(What to produce) Wherever a line in the records contains the word "header", return that line.

(Records for the task)
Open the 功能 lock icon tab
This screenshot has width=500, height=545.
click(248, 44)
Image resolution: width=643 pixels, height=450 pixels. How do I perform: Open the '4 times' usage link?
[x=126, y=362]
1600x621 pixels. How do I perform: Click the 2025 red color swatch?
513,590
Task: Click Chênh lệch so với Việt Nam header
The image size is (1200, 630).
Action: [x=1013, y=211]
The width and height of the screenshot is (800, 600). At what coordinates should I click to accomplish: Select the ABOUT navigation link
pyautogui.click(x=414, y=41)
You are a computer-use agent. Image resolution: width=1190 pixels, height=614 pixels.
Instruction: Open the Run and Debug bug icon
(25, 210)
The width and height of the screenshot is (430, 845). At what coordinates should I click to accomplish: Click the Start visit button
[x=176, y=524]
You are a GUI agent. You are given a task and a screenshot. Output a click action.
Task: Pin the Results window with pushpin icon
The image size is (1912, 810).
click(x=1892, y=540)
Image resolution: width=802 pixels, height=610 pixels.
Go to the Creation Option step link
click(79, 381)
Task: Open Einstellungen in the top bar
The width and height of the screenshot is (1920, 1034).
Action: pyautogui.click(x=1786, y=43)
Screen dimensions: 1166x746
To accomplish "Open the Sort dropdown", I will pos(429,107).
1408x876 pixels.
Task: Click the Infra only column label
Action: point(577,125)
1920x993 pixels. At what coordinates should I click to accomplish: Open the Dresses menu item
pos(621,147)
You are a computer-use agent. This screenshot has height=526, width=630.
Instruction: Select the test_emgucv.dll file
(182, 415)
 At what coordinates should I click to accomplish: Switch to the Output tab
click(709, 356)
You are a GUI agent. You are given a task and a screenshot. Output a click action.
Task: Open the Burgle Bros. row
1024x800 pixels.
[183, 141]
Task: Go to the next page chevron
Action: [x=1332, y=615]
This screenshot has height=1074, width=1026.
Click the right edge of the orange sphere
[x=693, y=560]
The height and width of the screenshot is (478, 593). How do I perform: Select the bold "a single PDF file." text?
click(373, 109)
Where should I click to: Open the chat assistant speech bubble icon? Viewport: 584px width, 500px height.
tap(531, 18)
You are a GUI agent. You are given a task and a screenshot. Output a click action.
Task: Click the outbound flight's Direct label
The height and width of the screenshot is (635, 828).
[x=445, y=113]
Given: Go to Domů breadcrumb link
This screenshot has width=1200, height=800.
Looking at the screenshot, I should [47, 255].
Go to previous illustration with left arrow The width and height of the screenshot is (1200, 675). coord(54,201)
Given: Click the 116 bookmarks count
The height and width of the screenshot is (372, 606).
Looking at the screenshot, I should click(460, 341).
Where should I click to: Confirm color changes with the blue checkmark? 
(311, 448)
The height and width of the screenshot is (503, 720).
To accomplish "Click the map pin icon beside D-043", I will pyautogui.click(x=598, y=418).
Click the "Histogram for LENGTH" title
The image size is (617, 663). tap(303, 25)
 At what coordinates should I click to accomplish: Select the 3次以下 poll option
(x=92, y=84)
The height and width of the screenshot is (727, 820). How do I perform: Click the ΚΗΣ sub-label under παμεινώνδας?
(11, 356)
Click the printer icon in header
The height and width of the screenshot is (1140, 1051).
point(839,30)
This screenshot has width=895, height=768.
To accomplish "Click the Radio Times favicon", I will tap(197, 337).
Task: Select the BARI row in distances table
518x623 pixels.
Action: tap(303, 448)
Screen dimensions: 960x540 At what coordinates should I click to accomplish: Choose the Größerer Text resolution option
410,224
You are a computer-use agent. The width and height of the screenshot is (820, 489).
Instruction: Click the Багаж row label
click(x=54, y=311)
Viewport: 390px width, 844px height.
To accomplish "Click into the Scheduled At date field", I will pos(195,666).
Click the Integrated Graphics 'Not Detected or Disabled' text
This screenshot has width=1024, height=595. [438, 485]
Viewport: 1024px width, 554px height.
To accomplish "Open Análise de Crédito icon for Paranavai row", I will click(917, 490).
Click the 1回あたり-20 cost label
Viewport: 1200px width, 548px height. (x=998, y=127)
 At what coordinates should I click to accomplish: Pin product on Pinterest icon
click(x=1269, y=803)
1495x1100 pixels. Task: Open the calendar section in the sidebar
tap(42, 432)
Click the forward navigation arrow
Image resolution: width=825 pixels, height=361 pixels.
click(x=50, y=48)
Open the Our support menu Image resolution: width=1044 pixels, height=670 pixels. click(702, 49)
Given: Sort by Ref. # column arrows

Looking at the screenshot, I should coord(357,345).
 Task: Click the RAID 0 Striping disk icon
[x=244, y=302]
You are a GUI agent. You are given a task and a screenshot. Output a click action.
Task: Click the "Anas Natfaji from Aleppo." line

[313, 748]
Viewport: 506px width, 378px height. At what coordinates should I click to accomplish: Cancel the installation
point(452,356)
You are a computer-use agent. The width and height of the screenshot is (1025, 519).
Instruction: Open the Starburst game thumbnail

(Task result)
Task: Click Chênh lệch so với Việt Nam header
Click the printer icon in header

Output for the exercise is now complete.